Premier Yousaf Raza Gilani’s counsel submitted an application calling on three witnesses to prove that the prime minister was not guilty of contempt of court: Cabinet/Defence Secretary Nargis Sethi, former law minister Babar Awan and Law Secretary Muhammad Masood Chisti.
The application also asked the court to include two summaries in the hearing scheduled for today (Tuesday) – dated May 21, 2010, and September 21, 2010. The summaries were sent by the secretary and minister for law and justice to the prime minister’s office advising him “not to write the letter to prosecutors in Switzerland (requesting that money laundering cases against President Asif Ali Zardari be reopened)”.
The hearing of the case will take place under a seven-member bench headed by Justice Nasirul Mulk.
In the two-page application, Aitzaz said that the prime minister, in his personal capacity, did not wish to exercise official power in directing any official to appear as a defence witness. The application, however, also stated that the officials should be summoned by court in the capacity of court witnesses, saying: “It is … necessary, desirable, in the interest of justice and for a just decision in a fair trial in accordance with due process of law that the court may be pleased to summon … [three] officials/persons as court witnesses with certified copies of the documents … (two summaries).”
The reason the three officials should be summoned as court witnesses, as opposed to as defence witnesses, Aitzaz argued, was that it was the duty of the prosecution (headed by Attorney General of Pakistan Maulvi Anwarul Haq) to have summoned them in the first place.
The defence counsel’s application stated that, if the prosecution had produced the concerned officials as witnesses, the accused (the premier) would have been able to cross-examine them as would be appropriate in a fair trial. The application added that, by not producing them, the prosecution had denied the accused his right, giving them an unfair advantage.

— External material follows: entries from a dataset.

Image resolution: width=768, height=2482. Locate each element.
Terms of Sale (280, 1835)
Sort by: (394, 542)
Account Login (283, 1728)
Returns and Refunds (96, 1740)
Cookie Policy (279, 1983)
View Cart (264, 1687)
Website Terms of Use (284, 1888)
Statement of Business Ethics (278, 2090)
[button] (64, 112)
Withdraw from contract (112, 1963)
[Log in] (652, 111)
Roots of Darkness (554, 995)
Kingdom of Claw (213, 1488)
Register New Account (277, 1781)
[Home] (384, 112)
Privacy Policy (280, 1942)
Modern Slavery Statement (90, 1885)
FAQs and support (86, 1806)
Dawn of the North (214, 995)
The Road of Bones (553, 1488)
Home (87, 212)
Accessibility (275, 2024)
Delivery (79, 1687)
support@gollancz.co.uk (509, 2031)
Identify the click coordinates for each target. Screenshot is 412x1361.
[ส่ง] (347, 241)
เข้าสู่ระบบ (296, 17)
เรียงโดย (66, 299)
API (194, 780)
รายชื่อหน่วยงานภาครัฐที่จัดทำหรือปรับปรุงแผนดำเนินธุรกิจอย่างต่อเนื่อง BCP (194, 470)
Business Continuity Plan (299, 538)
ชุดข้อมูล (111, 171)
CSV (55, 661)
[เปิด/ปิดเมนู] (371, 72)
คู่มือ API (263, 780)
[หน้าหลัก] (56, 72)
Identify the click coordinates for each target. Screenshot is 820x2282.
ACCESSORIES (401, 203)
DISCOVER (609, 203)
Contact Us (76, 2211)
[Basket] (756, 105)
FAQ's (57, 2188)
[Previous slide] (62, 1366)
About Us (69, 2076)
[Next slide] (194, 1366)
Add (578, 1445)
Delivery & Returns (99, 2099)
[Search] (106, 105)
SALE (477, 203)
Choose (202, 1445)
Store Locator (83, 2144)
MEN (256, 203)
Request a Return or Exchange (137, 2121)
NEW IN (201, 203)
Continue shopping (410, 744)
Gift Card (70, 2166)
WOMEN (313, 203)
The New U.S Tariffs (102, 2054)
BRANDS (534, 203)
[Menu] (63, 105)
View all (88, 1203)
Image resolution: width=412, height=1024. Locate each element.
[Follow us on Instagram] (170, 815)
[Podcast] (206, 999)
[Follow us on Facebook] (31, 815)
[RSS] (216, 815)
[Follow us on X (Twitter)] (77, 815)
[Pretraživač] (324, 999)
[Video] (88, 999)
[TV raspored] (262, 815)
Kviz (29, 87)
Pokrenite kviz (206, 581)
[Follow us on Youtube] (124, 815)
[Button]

Aitzaz said that, for this reason, the witnesses should be summoned as court witnesses as opposed to defence witnesses – this would prevent the prosecution from being able to cross-examine them.
The application stated: “It is, therefore, most respectfully prayed that this … court may kindly be pleased to summon the aforementioned documents and court witnesses for recording their statements in the titled case.”
Published in The Express Tribune, February 28th, 2012.